Simple Nearest Neighbors Algorithm
For data scientists there are many options to choose from for tackling any kind of prediction problem. There are linear regression models, logistic regression, random forests, neural networks, and so many more. The type of model you use is dependent on what type of problem you have. I want to share a simple algorithm that works great for simple classification problems and can even work with regression problems too! K-Nearest Neighbors.
The nearest neighbors algorithm is quite simple. It looks at the nearest k data points from the training data and uses them to “vote” on which class is best to predict. Let’s look at an example to visualize this. The Iris dataset is a very popular and simple data set to use. First, let’s plot the points of each Iris flower based on sepal width and sepal length from the training data, as shown below.
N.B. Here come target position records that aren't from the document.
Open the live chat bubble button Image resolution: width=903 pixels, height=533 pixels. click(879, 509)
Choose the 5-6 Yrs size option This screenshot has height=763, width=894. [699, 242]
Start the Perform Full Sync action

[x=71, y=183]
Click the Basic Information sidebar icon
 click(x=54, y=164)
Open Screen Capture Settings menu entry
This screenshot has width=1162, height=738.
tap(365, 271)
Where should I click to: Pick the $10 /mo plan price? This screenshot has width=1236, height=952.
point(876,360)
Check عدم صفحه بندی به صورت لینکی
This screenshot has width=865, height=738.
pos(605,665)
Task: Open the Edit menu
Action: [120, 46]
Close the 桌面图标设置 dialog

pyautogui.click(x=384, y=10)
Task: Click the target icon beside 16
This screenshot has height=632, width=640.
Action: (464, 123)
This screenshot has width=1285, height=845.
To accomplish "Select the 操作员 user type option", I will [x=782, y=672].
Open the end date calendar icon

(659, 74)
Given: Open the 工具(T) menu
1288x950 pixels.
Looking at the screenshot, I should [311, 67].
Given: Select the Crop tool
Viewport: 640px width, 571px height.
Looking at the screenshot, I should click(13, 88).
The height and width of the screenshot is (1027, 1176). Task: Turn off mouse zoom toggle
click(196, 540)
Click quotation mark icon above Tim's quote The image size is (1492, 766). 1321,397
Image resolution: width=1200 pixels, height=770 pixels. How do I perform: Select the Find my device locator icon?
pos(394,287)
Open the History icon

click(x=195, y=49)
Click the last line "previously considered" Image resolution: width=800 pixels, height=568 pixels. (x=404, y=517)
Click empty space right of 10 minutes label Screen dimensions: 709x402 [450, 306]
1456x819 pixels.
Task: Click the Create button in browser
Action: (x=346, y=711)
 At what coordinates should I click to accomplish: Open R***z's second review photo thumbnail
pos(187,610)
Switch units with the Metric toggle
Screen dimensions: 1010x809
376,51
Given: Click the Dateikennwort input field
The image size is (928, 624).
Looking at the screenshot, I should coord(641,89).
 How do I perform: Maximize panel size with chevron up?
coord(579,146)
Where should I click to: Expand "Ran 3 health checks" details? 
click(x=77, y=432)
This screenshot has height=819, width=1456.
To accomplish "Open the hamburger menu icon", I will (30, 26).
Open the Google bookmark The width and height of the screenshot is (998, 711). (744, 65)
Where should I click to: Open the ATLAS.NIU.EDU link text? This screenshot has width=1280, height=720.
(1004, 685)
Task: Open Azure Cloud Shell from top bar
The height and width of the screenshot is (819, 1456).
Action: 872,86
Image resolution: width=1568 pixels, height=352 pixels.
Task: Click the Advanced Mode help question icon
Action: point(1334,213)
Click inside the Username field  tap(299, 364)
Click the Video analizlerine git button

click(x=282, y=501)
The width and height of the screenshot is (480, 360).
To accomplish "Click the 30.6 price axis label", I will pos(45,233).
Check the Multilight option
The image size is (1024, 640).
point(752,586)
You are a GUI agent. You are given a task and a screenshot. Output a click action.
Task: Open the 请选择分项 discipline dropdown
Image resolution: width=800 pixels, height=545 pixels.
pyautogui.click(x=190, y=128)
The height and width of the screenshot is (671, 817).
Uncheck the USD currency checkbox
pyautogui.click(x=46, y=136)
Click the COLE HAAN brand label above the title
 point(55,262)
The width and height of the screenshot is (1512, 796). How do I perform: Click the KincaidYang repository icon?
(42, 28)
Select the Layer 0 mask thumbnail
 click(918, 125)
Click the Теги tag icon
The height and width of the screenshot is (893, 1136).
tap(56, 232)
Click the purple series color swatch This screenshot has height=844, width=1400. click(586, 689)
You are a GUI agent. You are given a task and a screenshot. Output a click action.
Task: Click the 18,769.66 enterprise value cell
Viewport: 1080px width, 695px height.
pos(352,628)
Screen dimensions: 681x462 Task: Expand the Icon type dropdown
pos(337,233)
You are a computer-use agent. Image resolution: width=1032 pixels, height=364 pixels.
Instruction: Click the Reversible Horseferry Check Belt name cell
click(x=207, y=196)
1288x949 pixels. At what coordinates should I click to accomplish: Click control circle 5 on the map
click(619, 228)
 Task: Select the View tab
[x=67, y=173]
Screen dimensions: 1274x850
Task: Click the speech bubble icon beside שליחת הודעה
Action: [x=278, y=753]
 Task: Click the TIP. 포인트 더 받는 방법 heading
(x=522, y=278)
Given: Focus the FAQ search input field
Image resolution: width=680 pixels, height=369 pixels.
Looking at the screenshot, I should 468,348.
The color will represent the different classes.
For this problem I wrote a simple nearest neighbors algorithm that can be found here: https://github.com/PalmerTurley34/K-Nearest-Neighbors
Now we’ll add a point that we want to try to predict the class of flower it belongs to.
My algorithm is a simple, brute-force algorithm, which means it will calculate the distance from each data point in the training data to find the nearest ones, but we only really care about the ‘k’ nearest points. In this case k would be 5.
So once we have the 5 nearest point the algorithm will predict a class based on that.
We can see that of the 5 nearest data points, 3 of them are red and 2 of them are green. So the prediction would be red, or Iris versicolor, because that is the class that got the most “votes”. And that’s all there is to it.
There are plenty of ways to optimize the algorithm, such as adding weights to the neighbors based on distance but this is the simple version. The k-nearest neighbors model is simple, yet powerful for many classification problems and deserves some research into how to use it in your data science work.